Exercise brief ▸ Scan the listing below for the word "will" and copy every line where it occurs.

· · · · · · ·

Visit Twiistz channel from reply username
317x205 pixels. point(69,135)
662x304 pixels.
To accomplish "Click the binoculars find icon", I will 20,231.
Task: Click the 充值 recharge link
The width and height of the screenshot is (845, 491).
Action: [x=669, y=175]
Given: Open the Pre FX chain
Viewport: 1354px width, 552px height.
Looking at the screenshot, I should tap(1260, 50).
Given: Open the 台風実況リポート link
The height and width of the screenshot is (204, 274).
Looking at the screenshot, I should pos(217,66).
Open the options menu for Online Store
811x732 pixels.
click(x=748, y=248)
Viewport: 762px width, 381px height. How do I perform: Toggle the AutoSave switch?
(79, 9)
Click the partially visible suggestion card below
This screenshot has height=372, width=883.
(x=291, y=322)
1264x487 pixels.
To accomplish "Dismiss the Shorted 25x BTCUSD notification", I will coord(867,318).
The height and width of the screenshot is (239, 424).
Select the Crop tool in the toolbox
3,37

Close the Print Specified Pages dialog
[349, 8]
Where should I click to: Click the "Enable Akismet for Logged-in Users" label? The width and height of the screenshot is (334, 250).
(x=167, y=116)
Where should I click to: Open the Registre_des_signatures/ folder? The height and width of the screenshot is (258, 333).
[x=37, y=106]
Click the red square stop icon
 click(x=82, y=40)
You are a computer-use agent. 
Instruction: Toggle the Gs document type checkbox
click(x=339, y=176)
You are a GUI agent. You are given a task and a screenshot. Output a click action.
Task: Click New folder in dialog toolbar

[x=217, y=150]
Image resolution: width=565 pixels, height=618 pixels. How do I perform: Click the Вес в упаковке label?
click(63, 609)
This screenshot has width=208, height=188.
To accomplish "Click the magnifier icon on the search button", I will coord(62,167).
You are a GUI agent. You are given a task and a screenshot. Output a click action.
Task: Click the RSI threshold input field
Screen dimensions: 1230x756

· · · · · · ·

Response ▸
To accomplish "Click the binoculars find icon", I will 20,231.
To accomplish "Dismiss the Shorted 25x BTCUSD notification", I will coord(867,318).
To accomplish "Click the magnifier icon on the search button", I will coord(62,167).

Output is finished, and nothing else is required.